Ashton-Rickardt is the Chair of Immunology at Imperial College London and an Associate Professor in the Department of Pathology at the University of Chicago. He has published more than 65 peer-reviewed papers in over 30 academic journals, including Cell, Science, and Nature Immunology. His appointment will advance the expansion of Sigilon’s product pipeline. Ashton-Rickardt also expressed his hope to further strengthen Sigilon’s robust product pipeline and fulfill its commitment to improving the lives of patients with chronic diseases.

 

In addition to talent acquisition, R&D inevitably requires financial support. According to Sigilon’s financial reports, the full-year R&D expenses in 2020 amounted to $53.5 million, representing an increase of approximately 11.23% compared to 2019. In the first quarter of 2021, R&D expenditures reached $16 million, marking a year-over-year increase of approximately 20.3% from the first quarter of 2020. The rise in R&D spending was primarily driven by the progress of SIG-005 and SIG-007 and pipeline development, directly reflecting the expansion of Sigilon’s project pipeline.

 

Encapsulated cell therapy is an emerging field in biomedical research.

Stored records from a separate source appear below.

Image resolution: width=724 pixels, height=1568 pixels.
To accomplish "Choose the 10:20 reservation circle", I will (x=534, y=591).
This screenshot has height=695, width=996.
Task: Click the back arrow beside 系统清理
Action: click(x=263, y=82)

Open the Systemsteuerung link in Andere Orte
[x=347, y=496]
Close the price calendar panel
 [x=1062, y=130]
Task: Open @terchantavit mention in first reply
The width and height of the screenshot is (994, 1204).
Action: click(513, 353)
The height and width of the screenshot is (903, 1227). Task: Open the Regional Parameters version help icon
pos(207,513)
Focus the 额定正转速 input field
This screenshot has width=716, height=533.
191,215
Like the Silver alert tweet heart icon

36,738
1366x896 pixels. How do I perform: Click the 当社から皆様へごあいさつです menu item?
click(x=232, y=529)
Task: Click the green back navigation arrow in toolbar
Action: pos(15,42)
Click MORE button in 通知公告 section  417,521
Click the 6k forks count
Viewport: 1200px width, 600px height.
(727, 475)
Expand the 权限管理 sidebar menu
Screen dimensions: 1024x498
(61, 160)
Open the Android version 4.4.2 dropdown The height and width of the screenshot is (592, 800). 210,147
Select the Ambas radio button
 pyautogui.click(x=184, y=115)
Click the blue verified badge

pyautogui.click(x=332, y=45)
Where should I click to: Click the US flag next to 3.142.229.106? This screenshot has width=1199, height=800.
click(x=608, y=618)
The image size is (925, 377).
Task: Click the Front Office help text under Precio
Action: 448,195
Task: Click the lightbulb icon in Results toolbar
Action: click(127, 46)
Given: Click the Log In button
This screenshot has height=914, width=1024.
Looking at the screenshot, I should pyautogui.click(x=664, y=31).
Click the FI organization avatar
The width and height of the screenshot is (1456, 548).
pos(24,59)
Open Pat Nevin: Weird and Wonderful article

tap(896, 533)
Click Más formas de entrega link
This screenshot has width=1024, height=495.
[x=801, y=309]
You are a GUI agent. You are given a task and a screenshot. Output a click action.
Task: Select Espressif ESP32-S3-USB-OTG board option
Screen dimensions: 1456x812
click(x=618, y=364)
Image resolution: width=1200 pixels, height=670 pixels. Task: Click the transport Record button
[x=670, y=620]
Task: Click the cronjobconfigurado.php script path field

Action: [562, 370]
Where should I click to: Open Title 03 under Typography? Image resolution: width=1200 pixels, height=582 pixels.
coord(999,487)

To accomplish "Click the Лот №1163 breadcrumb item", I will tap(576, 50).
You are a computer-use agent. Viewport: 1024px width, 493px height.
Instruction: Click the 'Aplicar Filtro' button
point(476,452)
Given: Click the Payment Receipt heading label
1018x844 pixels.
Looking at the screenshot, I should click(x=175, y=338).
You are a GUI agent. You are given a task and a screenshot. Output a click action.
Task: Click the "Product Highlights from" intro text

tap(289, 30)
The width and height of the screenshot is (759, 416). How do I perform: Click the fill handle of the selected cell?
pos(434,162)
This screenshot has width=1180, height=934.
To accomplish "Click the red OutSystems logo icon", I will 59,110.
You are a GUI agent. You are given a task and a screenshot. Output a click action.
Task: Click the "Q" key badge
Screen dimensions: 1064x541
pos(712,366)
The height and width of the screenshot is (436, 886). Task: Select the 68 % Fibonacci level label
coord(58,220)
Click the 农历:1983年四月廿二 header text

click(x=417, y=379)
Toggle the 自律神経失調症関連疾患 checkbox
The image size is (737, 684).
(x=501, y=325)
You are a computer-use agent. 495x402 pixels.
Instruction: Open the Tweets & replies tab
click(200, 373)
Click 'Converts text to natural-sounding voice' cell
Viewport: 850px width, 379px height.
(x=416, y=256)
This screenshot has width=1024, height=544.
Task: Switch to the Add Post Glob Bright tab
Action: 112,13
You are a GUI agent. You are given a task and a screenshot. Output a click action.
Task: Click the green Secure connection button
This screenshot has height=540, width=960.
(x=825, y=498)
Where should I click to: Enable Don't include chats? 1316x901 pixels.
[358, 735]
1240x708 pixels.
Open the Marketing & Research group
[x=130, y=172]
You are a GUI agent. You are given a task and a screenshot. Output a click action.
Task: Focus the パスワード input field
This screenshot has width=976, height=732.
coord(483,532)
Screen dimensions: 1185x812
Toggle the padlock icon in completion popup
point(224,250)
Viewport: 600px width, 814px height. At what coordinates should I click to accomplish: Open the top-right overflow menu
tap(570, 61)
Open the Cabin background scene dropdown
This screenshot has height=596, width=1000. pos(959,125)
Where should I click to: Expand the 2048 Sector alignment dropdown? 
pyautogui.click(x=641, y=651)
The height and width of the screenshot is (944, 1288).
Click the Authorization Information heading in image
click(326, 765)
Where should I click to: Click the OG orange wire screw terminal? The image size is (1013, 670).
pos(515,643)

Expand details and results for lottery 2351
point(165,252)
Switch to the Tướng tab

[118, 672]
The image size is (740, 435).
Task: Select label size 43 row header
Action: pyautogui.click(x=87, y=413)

In addition to Sigilon Therapeutics, other companies include Neurotech Pharmaceuticals, which is dedicated to the treatment of ophthalmic diseases and currently has its drug candidate NT-501 in clinical trials, and Living Cell Technologies, which is conducting clinical trials on implants for Parkinson’s disease.

 

As an emerging player in the field of encapsulated cell therapy, Sigilon Therapeutics went public just five years after its founding. This achievement is partly attributable to the immense potential of the cell therapy sector, but more importantly, it reflects the team’s unwavering commitment to advancing cell therapy. While continuing to secure strategic advantages, Sigilon is also expanding its pipeline to diversify risk and strengthen its core competitiveness in cell encapsulation technology.